**PROBLEM REQUIREMENTS:** Copy, without a single change, each line from the one that holds "Task: Click the" to the bottom of the entries below, and drop any pictures.

Stored data entries

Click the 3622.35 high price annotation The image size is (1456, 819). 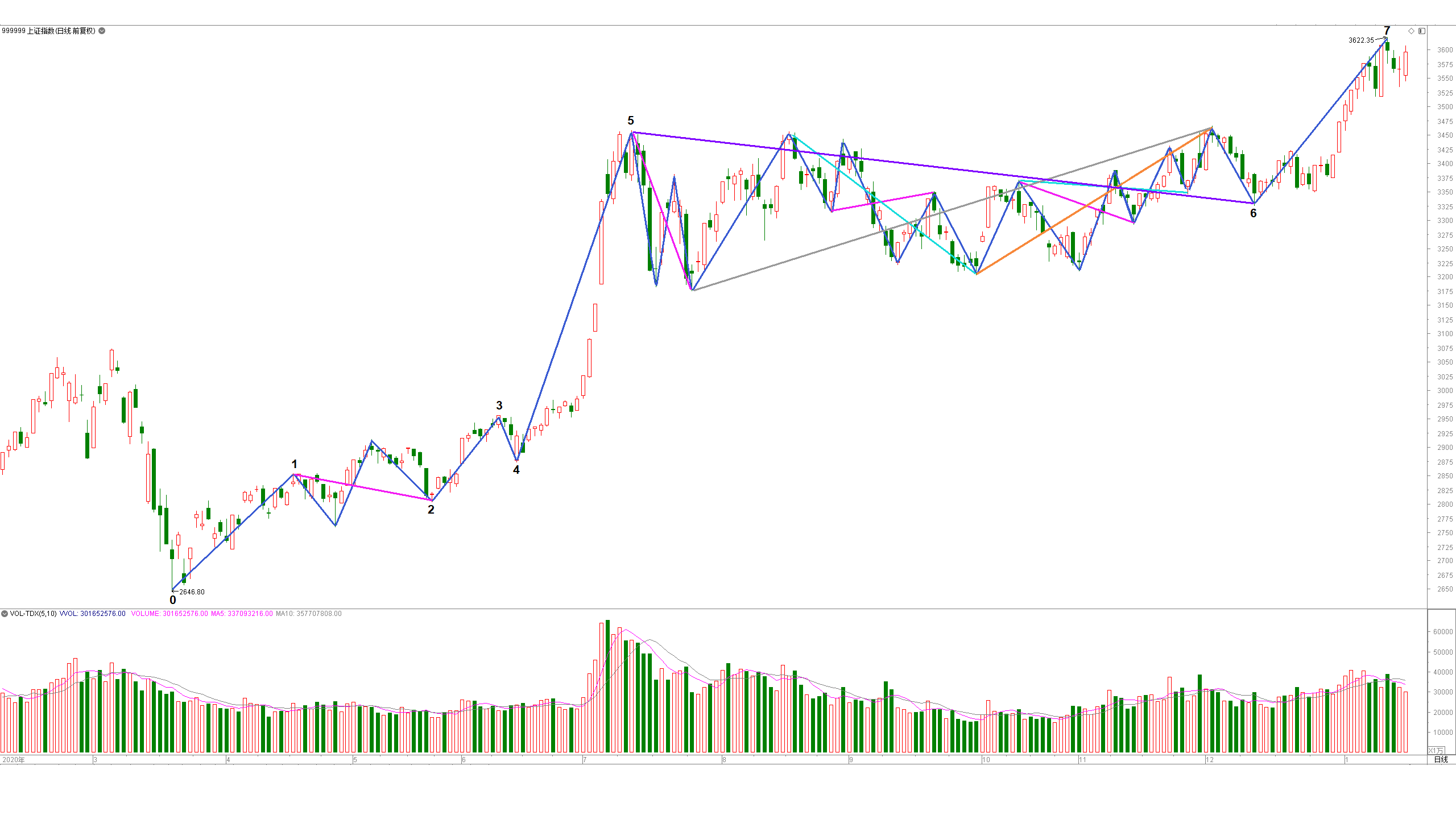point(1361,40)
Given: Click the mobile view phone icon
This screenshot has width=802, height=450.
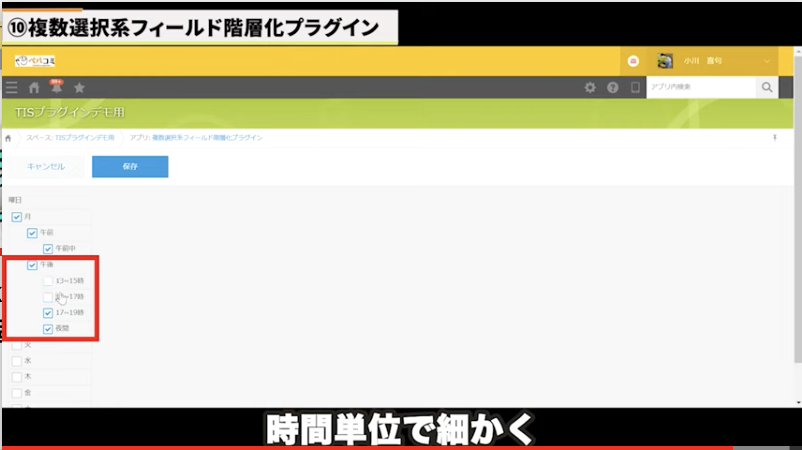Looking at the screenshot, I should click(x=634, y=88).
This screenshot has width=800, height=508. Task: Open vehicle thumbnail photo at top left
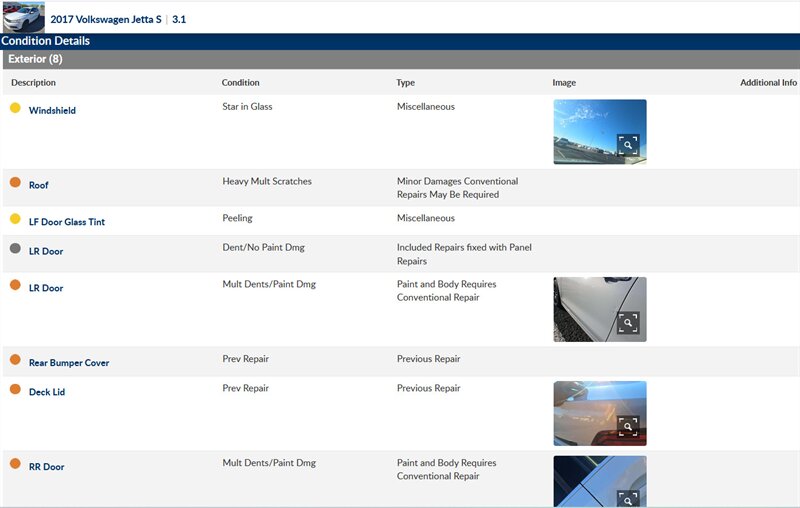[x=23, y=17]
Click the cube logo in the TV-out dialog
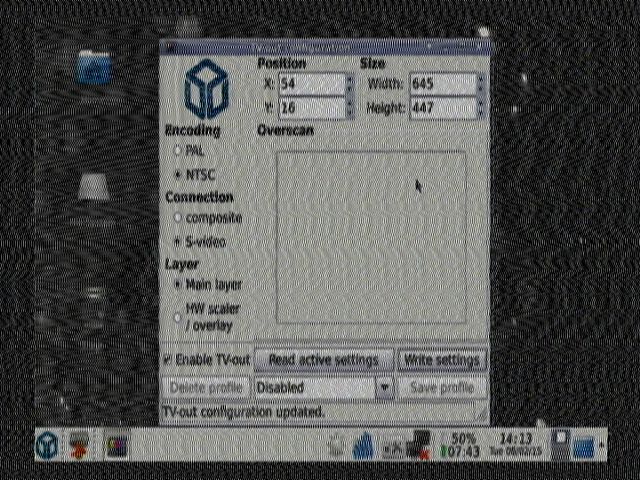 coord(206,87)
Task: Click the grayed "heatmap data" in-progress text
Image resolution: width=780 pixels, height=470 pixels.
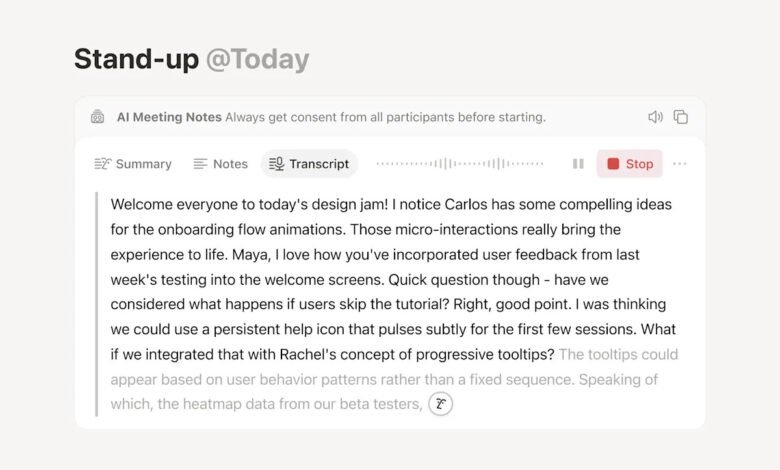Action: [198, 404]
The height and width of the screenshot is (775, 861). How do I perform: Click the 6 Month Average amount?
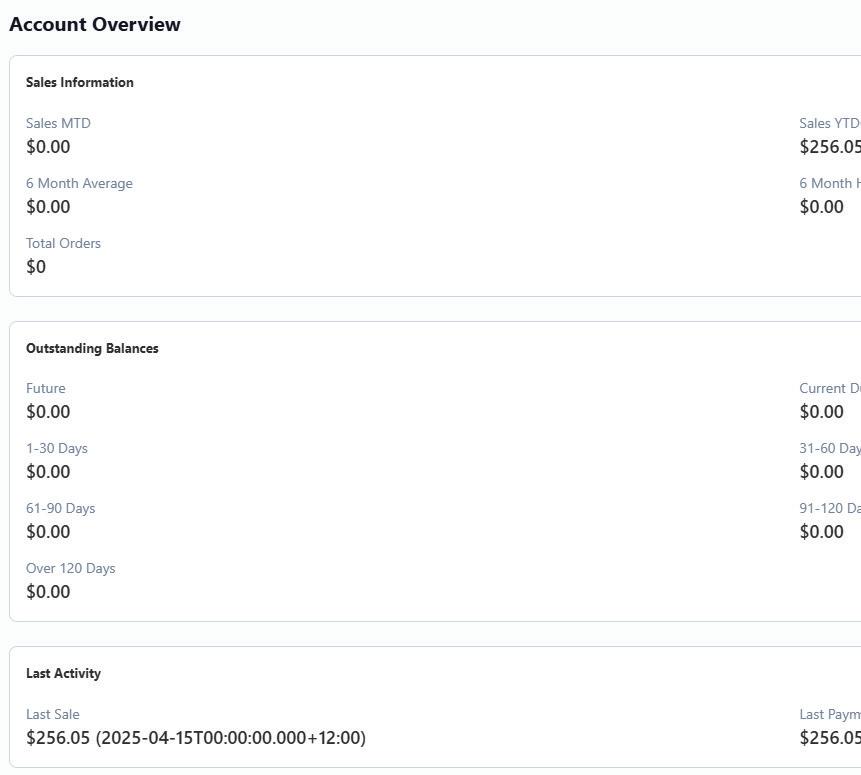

**WRITTEN ANSWER:**
Task: Click the grayed "heatmap data" in-progress text
Image resolution: width=780 pixels, height=470 pixels.
Action: [198, 404]
The height and width of the screenshot is (775, 861). How do I perform: Click the 6 Month Average amount?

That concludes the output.